Stored data entries.

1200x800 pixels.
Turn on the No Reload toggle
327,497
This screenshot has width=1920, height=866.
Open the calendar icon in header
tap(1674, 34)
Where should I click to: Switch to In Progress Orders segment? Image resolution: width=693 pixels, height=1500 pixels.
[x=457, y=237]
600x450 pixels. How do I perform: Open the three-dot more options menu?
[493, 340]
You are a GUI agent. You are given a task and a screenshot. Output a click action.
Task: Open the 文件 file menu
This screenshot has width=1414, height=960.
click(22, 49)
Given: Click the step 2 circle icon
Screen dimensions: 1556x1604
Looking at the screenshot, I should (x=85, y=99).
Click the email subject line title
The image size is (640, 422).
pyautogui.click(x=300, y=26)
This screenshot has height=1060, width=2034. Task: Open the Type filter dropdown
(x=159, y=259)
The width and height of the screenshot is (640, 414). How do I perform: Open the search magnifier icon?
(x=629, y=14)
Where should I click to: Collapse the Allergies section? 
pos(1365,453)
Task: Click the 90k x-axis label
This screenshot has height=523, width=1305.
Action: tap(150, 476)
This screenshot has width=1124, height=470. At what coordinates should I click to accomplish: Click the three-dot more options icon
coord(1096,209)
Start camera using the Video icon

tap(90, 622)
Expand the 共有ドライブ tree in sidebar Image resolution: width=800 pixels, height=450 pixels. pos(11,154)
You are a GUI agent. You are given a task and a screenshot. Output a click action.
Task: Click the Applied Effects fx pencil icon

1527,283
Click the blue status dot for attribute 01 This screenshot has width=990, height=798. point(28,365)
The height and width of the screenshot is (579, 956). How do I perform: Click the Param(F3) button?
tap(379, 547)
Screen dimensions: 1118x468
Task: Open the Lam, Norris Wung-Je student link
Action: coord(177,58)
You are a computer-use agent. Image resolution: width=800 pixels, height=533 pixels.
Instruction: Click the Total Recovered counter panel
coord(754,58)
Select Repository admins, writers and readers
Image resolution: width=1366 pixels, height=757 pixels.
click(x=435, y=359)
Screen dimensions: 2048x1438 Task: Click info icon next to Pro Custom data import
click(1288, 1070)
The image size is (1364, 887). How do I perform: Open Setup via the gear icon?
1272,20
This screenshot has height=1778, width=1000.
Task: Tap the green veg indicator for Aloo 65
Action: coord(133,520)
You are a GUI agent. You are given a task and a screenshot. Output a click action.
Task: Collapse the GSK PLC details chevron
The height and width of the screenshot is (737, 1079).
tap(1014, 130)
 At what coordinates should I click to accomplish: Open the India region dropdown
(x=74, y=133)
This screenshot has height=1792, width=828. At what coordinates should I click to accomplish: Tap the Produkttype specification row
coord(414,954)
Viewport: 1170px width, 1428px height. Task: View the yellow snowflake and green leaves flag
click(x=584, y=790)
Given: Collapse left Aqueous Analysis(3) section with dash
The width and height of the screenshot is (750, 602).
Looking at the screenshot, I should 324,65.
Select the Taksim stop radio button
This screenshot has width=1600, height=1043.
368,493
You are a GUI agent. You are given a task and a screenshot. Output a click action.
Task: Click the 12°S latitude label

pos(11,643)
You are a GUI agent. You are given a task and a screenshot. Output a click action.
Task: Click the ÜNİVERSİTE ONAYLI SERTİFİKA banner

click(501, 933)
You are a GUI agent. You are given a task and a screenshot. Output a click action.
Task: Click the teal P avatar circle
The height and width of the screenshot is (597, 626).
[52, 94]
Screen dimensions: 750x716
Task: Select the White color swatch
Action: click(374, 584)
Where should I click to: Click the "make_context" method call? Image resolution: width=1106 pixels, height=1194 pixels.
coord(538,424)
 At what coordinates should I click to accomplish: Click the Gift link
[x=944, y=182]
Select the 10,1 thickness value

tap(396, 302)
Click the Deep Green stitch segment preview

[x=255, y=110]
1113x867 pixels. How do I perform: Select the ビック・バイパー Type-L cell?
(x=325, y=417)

Required work. Return, exactly as they stand, the lines from the start of the records above through the line with "Task: Click the 90k x-axis label", both ends included, and no other lines.

Answer section.
1200x800 pixels.
Turn on the No Reload toggle
327,497
This screenshot has width=1920, height=866.
Open the calendar icon in header
tap(1674, 34)
Where should I click to: Switch to In Progress Orders segment? Image resolution: width=693 pixels, height=1500 pixels.
[x=457, y=237]
600x450 pixels. How do I perform: Open the three-dot more options menu?
[493, 340]
You are a GUI agent. You are given a task and a screenshot. Output a click action.
Task: Open the 文件 file menu
This screenshot has width=1414, height=960.
click(22, 49)
Given: Click the step 2 circle icon
Screen dimensions: 1556x1604
Looking at the screenshot, I should (x=85, y=99).
Click the email subject line title
The image size is (640, 422).
pyautogui.click(x=300, y=26)
This screenshot has height=1060, width=2034. Task: Open the Type filter dropdown
(x=159, y=259)
The width and height of the screenshot is (640, 414). How do I perform: Open the search magnifier icon?
(x=629, y=14)
Where should I click to: Collapse the Allergies section? 
pos(1365,453)
Task: Click the 90k x-axis label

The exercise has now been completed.